→ AIM: Replace "link" with "hyperlink" in the listing lines between the line holding "Given: Open the Крепеж и фурнитура link" and the line holding "Looking at the", inclusive, and rewrite only those lines with nothing else changed.

→ SOURCE DATA:
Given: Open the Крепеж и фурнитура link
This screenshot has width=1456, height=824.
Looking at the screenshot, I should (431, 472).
...
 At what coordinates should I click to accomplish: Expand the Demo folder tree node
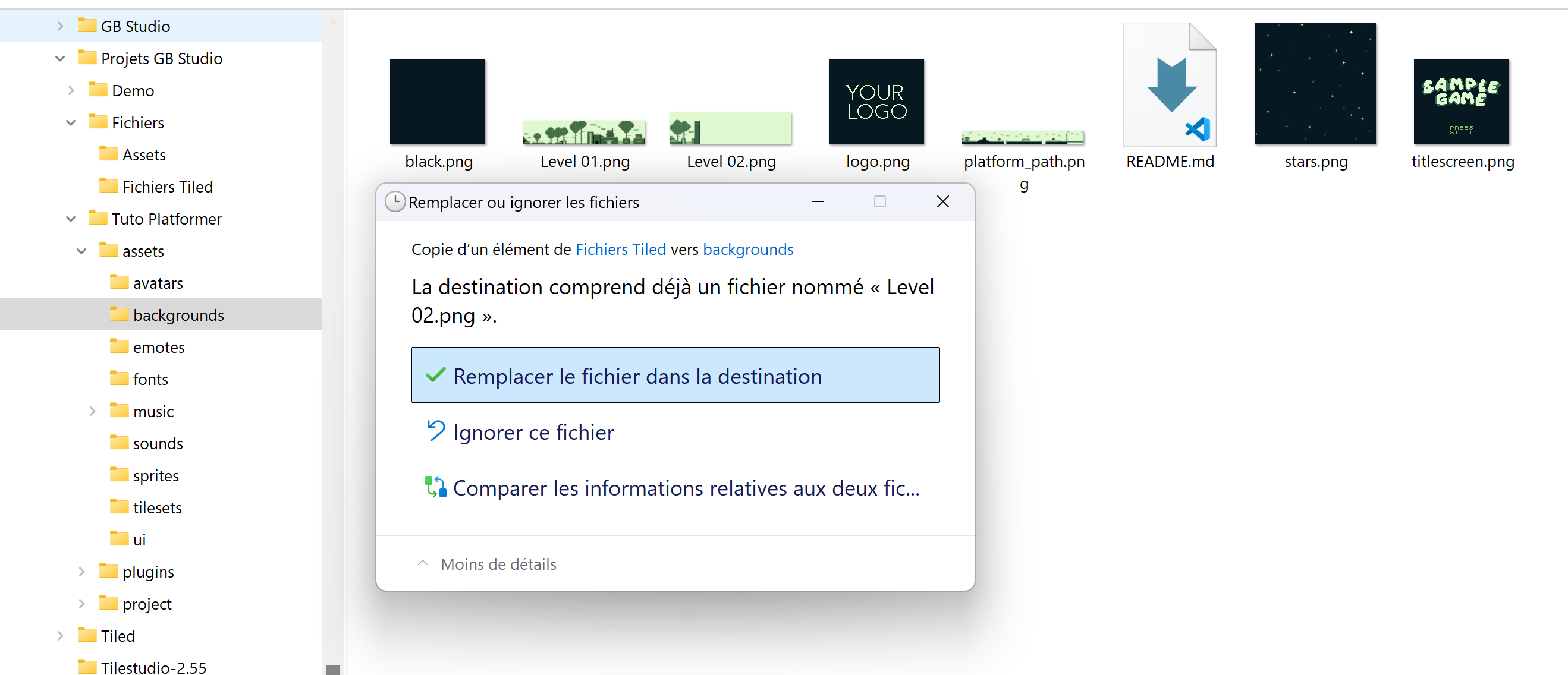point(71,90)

→ RESPONSE FOR THIS EXERCISE:
Given: Open the Крепеж и фурнитура hyperlink
This screenshot has width=1456, height=824.
Looking at the screenshot, I should (431, 472).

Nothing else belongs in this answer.